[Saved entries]
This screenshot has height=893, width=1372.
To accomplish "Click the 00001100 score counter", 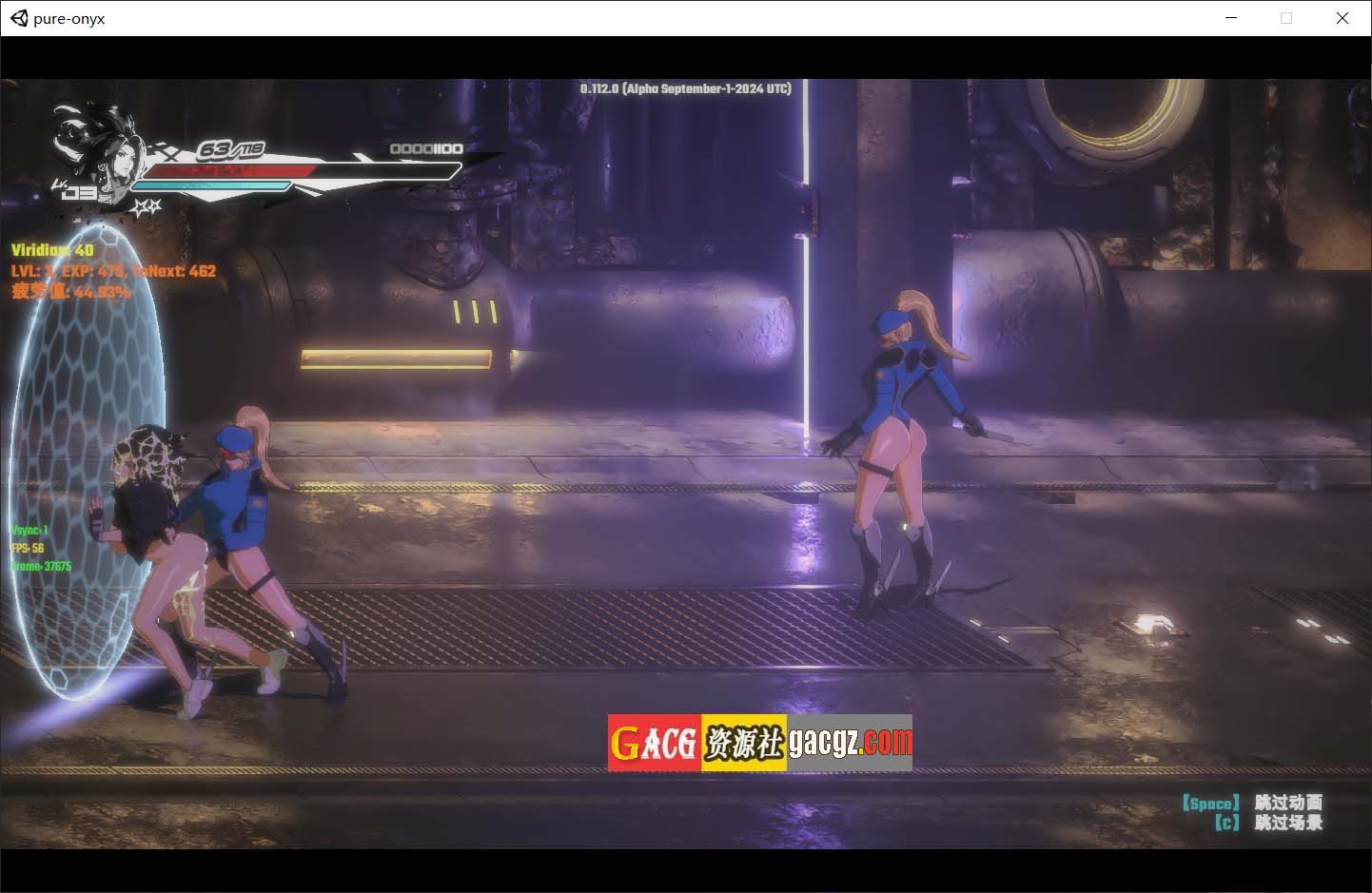I will (426, 148).
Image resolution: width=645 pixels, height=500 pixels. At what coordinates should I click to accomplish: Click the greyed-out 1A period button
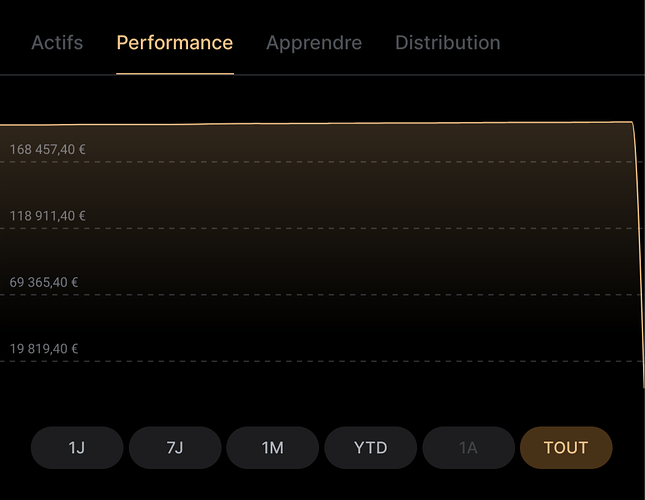point(468,447)
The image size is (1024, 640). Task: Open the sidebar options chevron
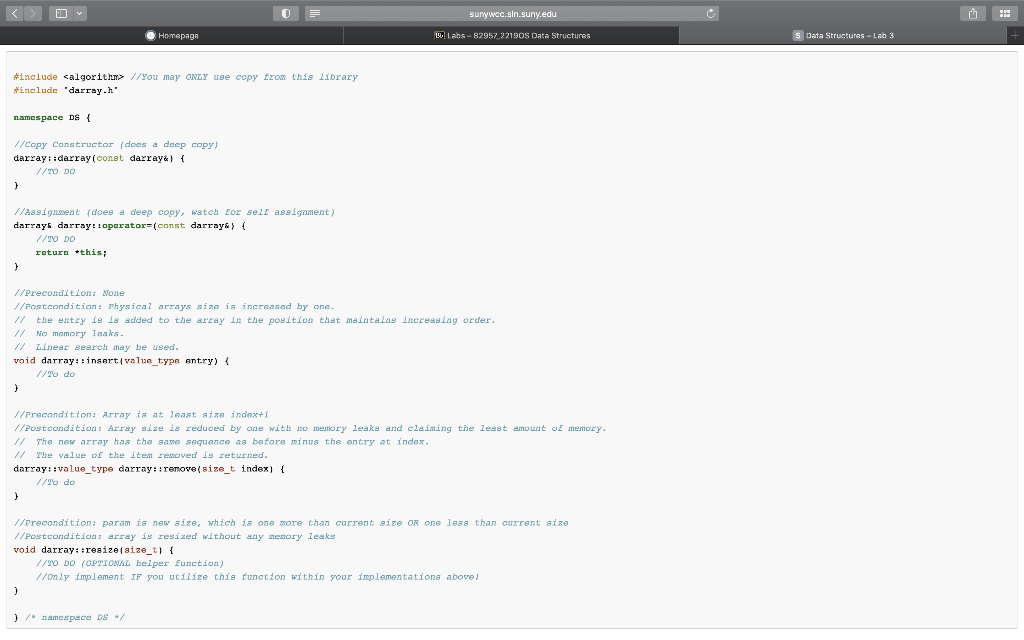tap(79, 13)
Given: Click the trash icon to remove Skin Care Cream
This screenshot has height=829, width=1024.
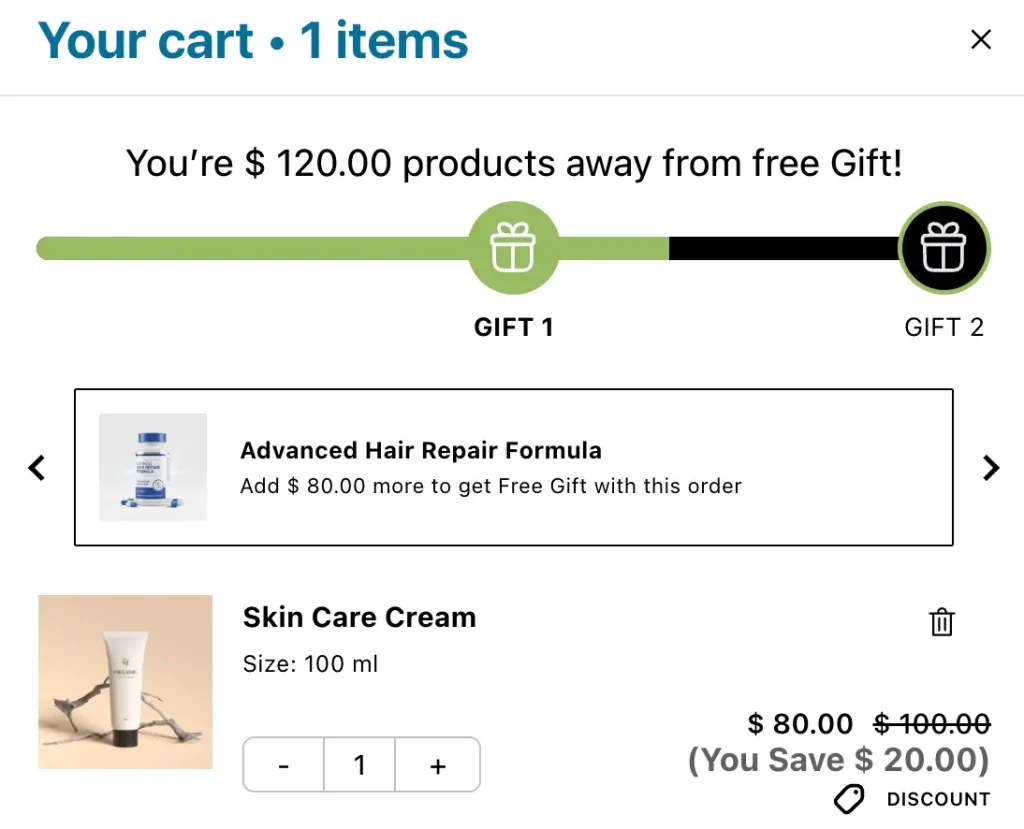Looking at the screenshot, I should point(941,622).
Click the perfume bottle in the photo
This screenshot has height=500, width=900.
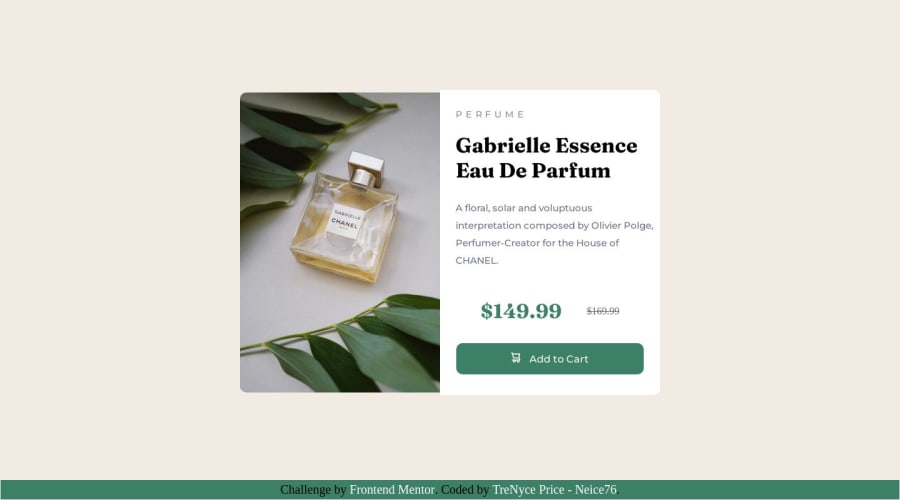(345, 218)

The problem: For the entries above, the output must hold exactly the lines from the one with "Image resolution: width=645" through the last line, both included, and no pictures.

Exercise response:
Image resolution: width=645 pixels, height=500 pixels. At what coordinates should I click to accomplish: Click the greyed-out 1A period button
point(468,447)
The image size is (1024, 640). Task: Open the sidebar options chevron
tap(79, 13)
Given: Click the trash icon to remove Skin Care Cream
This screenshot has height=829, width=1024.
Looking at the screenshot, I should point(941,622).
Click the perfume bottle in the photo
This screenshot has height=500, width=900.
(345, 218)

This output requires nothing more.